*Problem details*
Filter these entries down to lines holding "agent".

*Provided information*

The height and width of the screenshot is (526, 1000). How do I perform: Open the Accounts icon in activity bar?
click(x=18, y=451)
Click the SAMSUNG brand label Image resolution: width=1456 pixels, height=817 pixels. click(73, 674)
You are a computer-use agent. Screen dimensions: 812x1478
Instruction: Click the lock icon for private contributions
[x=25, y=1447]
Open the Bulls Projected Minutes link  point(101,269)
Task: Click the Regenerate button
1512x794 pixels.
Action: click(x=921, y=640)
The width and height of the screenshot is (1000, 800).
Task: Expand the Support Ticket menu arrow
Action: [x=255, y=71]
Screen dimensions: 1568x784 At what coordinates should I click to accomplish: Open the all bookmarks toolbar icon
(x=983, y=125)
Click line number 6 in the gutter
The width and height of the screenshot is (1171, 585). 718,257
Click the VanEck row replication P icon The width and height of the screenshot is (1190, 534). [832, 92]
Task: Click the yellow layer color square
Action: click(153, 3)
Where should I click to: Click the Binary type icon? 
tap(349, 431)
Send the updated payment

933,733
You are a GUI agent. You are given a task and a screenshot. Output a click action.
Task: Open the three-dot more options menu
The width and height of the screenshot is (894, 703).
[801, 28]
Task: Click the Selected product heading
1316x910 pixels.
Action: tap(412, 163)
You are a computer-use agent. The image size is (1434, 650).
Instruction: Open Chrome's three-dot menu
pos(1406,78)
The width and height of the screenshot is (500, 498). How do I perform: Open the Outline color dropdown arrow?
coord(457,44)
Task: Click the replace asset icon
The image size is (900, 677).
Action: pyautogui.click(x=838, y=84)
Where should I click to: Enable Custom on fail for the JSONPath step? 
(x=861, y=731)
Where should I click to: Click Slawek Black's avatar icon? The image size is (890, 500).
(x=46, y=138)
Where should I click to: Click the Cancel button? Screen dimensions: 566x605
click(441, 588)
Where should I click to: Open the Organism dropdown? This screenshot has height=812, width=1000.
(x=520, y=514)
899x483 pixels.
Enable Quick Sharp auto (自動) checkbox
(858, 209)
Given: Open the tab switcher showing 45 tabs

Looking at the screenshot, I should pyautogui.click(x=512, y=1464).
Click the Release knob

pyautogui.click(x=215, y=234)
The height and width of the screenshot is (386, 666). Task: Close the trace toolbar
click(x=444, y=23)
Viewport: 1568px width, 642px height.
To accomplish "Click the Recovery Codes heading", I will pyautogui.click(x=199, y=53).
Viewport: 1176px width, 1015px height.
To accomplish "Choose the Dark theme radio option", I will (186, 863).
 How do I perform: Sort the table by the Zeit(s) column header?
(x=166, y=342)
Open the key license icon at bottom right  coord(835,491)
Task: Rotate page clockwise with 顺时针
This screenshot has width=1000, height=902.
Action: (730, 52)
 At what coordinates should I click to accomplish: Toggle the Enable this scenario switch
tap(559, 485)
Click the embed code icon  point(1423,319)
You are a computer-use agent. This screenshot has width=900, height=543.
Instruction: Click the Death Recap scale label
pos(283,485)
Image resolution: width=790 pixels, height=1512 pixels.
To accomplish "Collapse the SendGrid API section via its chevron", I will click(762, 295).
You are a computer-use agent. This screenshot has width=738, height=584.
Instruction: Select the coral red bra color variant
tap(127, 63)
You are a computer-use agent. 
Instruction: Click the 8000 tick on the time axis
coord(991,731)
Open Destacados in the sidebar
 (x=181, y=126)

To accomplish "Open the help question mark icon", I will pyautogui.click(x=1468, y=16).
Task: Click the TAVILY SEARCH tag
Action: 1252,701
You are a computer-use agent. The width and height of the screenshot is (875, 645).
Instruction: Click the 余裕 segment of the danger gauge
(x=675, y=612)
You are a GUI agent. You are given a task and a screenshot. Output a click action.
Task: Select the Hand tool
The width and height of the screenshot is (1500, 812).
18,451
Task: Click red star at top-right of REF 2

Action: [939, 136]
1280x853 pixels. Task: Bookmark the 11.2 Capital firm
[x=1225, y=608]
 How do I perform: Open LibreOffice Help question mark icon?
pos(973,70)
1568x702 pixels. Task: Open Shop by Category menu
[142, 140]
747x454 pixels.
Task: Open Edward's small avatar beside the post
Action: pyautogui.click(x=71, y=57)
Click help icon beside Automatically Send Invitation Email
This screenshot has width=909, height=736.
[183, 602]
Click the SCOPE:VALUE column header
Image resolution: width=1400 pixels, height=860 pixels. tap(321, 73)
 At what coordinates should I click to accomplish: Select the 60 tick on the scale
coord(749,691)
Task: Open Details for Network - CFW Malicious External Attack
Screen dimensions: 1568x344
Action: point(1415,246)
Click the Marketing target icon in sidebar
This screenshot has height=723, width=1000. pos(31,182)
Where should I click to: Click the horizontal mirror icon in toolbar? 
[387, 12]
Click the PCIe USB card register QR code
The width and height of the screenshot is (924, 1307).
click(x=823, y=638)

*The completed task*
You are a computer-use agent. Screen dimensions: 812x1478
You are a GUI agent. You are given a task and a screenshot. Output a click action.
You are a computer-use agent. The image size is (1434, 650).
You are a computer-use agent. This screenshot has width=900, height=543.
You are a computer-use agent. This screenshot has width=738, height=584.
You are a computer-use agent. 
You are a computer-use agent. The width and height of the screenshot is (875, 645).
You are a GUI agent. You are given a task and a screenshot. Output a click action.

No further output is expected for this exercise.